Cet événement intervient à un peu plus de trois semaines des élections présidentielles qui doivent avoir lieu le 11 octobre, le Burkina entre dans une crise possiblement grave. Ces élections, aujourd’hui hypothétiques, devaient mettre fin à la période de transition instaurée avec la chute, en octobre 2014, du président Blaise Compaoré, qui avait été chassé du pouvoir par la rue alors qu’il tentait de briguer un nouveau mandat.

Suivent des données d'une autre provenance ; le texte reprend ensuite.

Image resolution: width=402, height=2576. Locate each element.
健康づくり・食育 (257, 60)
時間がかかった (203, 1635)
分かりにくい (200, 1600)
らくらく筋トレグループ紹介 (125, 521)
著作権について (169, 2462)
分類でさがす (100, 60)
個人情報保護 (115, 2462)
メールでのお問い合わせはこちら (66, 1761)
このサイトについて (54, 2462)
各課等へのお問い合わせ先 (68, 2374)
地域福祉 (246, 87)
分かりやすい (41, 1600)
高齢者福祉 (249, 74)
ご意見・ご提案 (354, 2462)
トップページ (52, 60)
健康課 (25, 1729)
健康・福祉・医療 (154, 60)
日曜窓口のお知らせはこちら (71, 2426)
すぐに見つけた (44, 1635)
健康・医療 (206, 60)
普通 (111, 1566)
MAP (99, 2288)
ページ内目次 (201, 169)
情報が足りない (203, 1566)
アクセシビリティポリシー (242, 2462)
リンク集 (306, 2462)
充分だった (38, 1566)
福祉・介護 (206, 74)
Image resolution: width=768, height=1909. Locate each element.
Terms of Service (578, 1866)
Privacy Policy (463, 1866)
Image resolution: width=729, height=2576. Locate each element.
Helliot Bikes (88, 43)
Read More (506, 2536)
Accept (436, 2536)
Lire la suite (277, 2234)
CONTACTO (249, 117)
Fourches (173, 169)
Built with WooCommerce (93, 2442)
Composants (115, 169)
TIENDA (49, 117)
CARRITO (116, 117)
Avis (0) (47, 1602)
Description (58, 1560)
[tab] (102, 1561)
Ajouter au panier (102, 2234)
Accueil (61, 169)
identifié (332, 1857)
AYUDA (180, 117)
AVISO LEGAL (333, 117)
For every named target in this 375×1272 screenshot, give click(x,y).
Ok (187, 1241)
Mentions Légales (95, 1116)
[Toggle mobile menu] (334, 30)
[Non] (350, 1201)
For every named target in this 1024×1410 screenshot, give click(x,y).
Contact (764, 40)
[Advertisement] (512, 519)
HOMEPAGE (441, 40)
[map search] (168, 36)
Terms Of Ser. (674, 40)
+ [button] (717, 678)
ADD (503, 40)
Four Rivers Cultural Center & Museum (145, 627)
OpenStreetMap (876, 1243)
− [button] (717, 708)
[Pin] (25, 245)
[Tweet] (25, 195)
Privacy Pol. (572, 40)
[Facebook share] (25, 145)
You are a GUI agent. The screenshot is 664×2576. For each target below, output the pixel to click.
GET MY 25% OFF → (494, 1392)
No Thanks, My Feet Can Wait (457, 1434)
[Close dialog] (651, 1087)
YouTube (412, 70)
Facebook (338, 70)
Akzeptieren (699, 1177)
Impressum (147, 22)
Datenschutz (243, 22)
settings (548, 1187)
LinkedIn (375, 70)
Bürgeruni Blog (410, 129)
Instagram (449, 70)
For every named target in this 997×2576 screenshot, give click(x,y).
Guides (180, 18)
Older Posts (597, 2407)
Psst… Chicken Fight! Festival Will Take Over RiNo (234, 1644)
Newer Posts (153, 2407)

A la télévision publique burkinabée, un militaire du RSP, le lieutenant-colonel Mamadou Bamba, a annoncé qu’un “Conseil national de la démocratie” a mis “fin au régime déviant de la transition” et que “le président de la Transition est démis de ses fonctions”. Il a ajouté : “Le gouvernement de transition et le Conseil national de la Transition sont dissous. Une large concertation est engagée pour former un gouvernement […] pour aboutir à des élections inclusives et apaisées.”